El caso de Émile Soleil: la investigación aprueba tomar muestras de ADN de un centenar de personas
Los dos jueces a cargo del caso han aprobado una de las diligencias solicitadas por la abuela del pequeño
El misterio de Émile en Francia: su abuela pide pruebas de ADN y usar un producto que detecta sangre mientras examinan dos bicicletas del tío
Después de casi tres años de investigación por la desaparición y muerte de Émile Soleil, el niño francés de dos años que desapareció el 8 de julio de 2023 en la aldea de Haut-Vernet y cuyos restos se hallaron en una zona boscosa el 30 de marzo de 2024, el caso ha entrado en una nueva fase.
Tal y como informa ‘Le Parisien’, los dos jueces de instrucción a cargo del caso han decidido tomar muestras de ADN de un centenar de personas.

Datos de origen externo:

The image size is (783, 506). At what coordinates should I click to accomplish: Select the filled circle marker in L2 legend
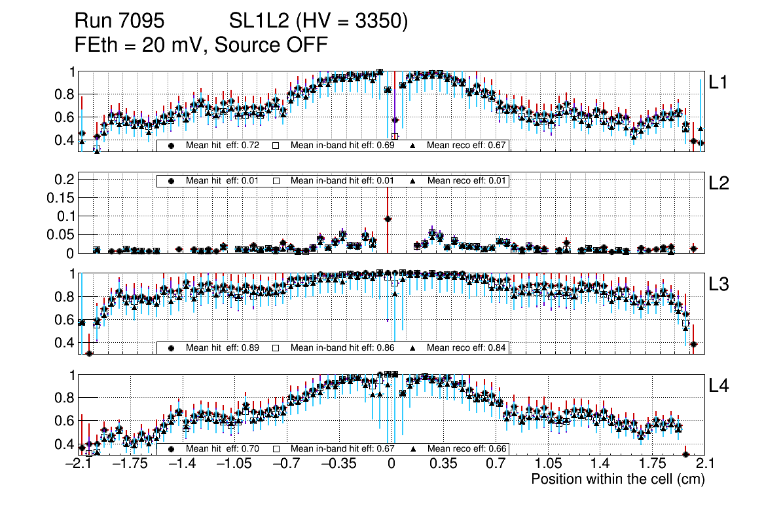click(x=171, y=181)
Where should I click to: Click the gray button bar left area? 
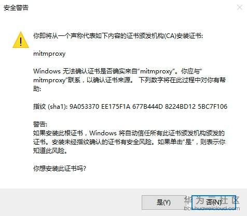click(x=69, y=202)
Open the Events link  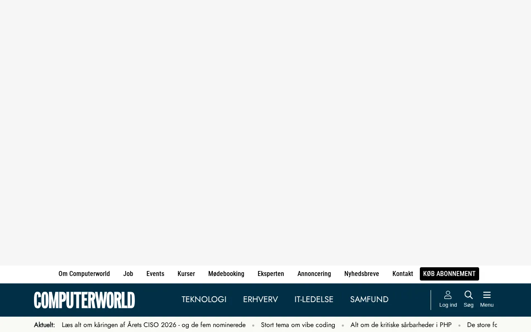click(x=155, y=274)
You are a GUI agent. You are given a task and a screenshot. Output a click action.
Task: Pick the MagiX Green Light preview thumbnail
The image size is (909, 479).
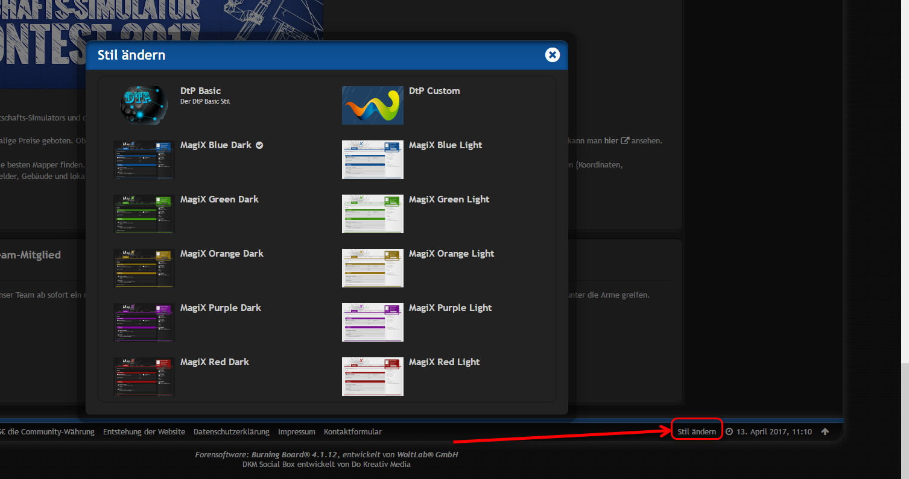(372, 213)
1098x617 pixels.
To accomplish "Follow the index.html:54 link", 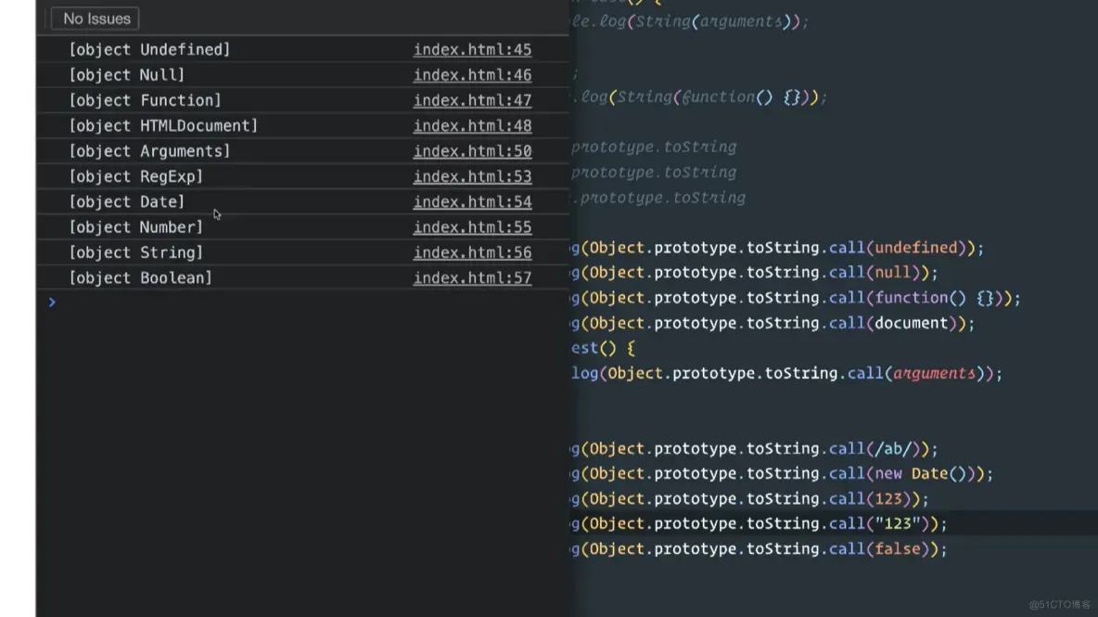I will [x=472, y=202].
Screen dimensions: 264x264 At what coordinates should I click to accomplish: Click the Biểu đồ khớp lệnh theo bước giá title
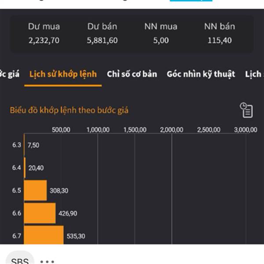[x=69, y=110]
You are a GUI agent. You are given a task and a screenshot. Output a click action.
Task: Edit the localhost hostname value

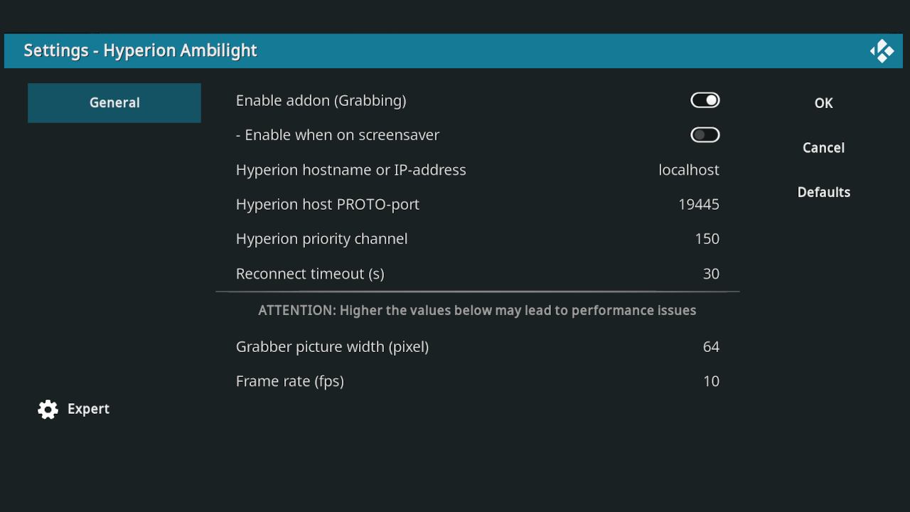688,170
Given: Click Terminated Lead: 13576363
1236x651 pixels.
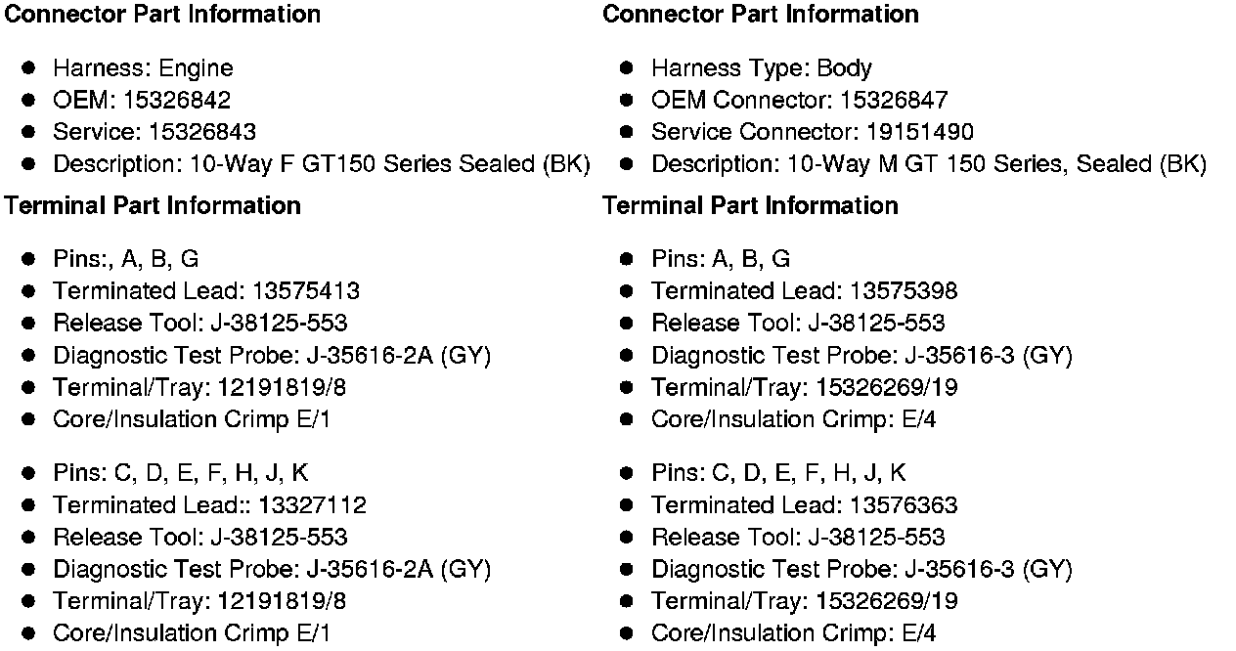Looking at the screenshot, I should pyautogui.click(x=804, y=505).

Son residentes permanentes, propietarios o inquilinos de segundas residencias, visitantes o simplemente transeúntes que fueron localizados en la aldea de Haut-Vernet o sus alrededores el sábado 8 de julio de 2023. Los familiares del pequeño no están incluidos en este recuento, ya que ya proporcionaron sus muestras de ADN durante las etapas iniciales de la investigación.

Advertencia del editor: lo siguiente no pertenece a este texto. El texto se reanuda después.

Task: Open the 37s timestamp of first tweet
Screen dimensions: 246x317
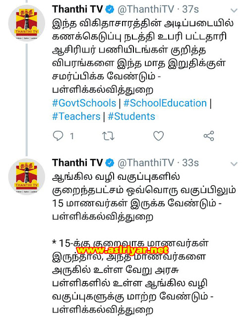Action: click(190, 9)
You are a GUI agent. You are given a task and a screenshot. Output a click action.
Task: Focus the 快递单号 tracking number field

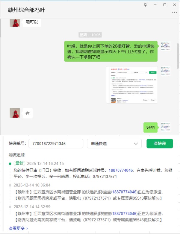point(56,144)
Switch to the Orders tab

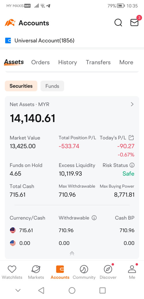[x=40, y=62]
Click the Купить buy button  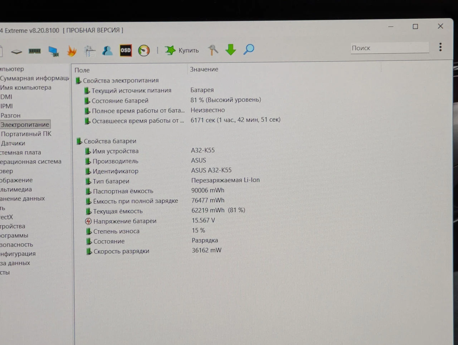(182, 50)
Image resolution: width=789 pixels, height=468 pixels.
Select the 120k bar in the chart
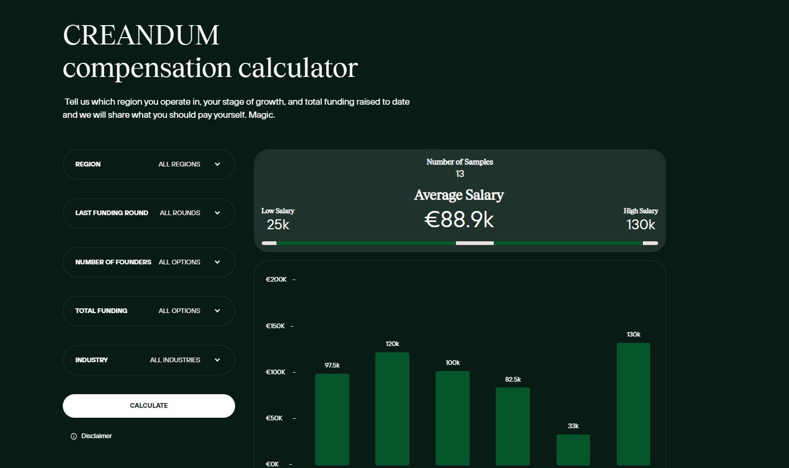tap(392, 408)
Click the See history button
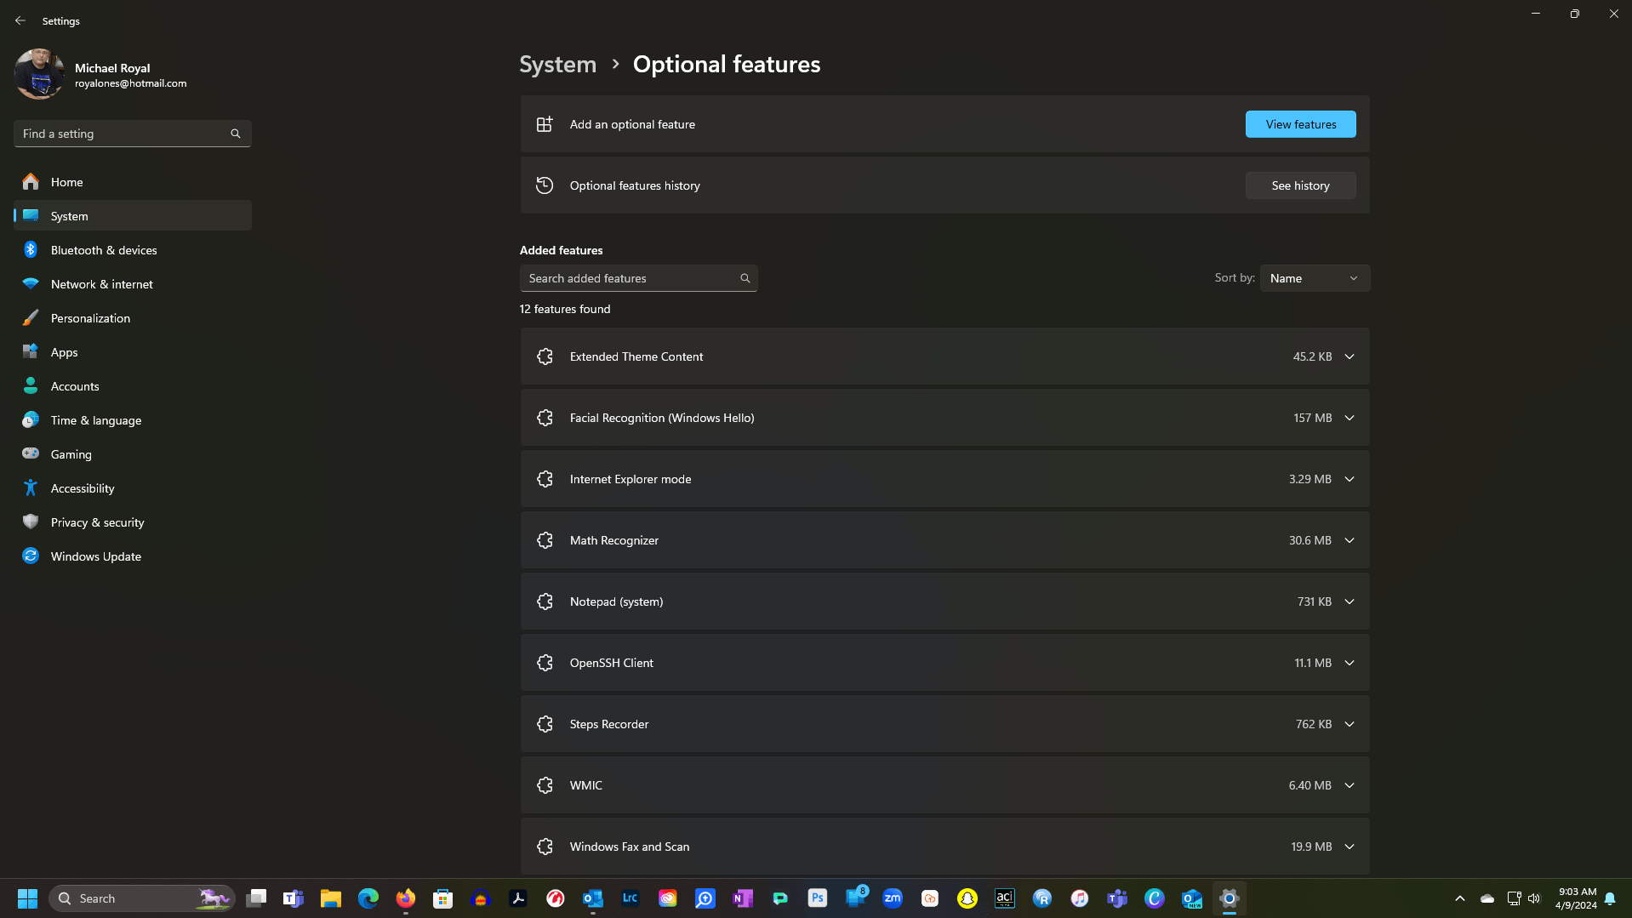Image resolution: width=1632 pixels, height=918 pixels. click(x=1300, y=185)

La campaña de muestreo masivo ha comenzado ya, aunque de forma gradual y se prevé que continúe durante varias semanas entre los residentes de la localidad de Le Vernet, así como en varios otros departamentos franceses.
Una solicitud de la abuela
El muestreo permitirá, según informaciones del citado medio, comparar los datos con las pertenencias halladas del pequeño Émile. A principios de febrero, Anne Vedovini, abuela materna de Émile y única parte civil reconocida hasta la fecha, decidió implicarse de lleno en el procedimiento judicial.
Tras haber sido detenida y posteriormente puesta en libertad sin cargos el año pasado, fue reconocida por el tribunal con este estatus, lo que le permite, a través de su abogado, presentar solicitudes de diligencias complementarias ante los jueces de instrucción.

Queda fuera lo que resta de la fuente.